In Roberts v. Morana (ibid), Justice O’Brien agreed with a claim for financial management and awarded an additional five per cent of aggregate pecuniary and non-pecuniary damages for these costs. Given her relatively young age and circumstances, in the case of Penny Roberts, financial management and administration costs could, in addition to the selection of an investment manager and development of an appropriate investment plan, have potentially included the following:

  • the additional costs associated with the preparation of her annual tax return;
  • legal fees associated with the preparation of a co-habitation agreement, marriage contract, abnormal costs associated with the preparation of a will and periodic legal advice;
  • professional advice pertaining to the selection and hiring of suitable care providers; and
  • assistance with the payment of bills, sundry administrative tasks, maintenance of accounting records, etc.

In Morrison v. Greig, Justice Glass concurred with the judgment in Roberts v. Morana and awarded a similar five per cent of aggregate income losses, care needs and general damages for financial management.

In circumstances where the plaintiff is mentally incapable pursuant to the Substitute Decisions Act, and requires the services of a guardian, guardianship costs may be applicable. In addition to the financial management costs detailed above, guardianship costs would include guardianship fees payable, plus legal and other professional fees associated with guardianship and the periodic passing of accounts.

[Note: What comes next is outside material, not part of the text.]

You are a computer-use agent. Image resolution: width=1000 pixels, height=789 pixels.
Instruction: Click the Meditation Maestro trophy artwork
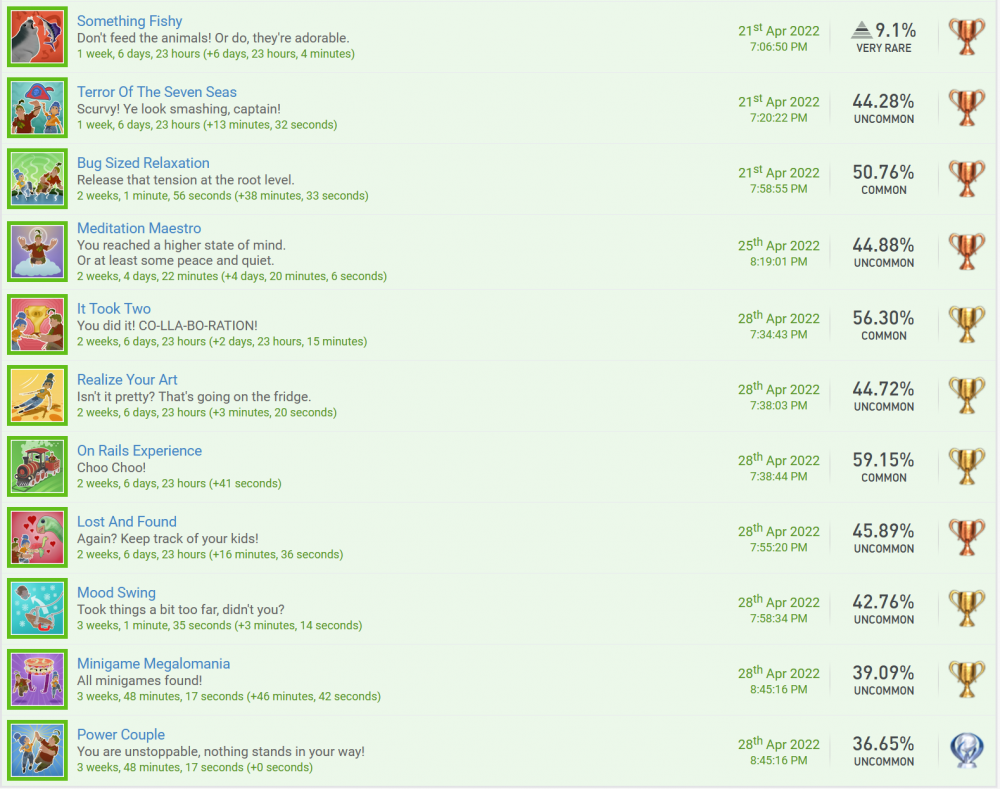click(38, 251)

  • While HST is an expense which needs to be included in the costing of a life care plan, the extent to which it is applicable to SABS costs remains to be clarified by FSCO;
  • Depending on the circumstances, unpaid past housekeeping services may be claimable, even in situations where replacement costs have not been “incurred”;
  • It may be prudent to engage the services of a health economist where there are very significant future health care costs, other than professional services, such as attendant care needs; and
  • Depending on plaintiff sophistication, the nature of the disability and the quantum of an award, a plaintiff may be entitled to an allowance for financial management or guardianship costs.

Depending on the circumstances, the financial impact of these issues, both individually and collectively, can have a material impact on the quantum of a future care award.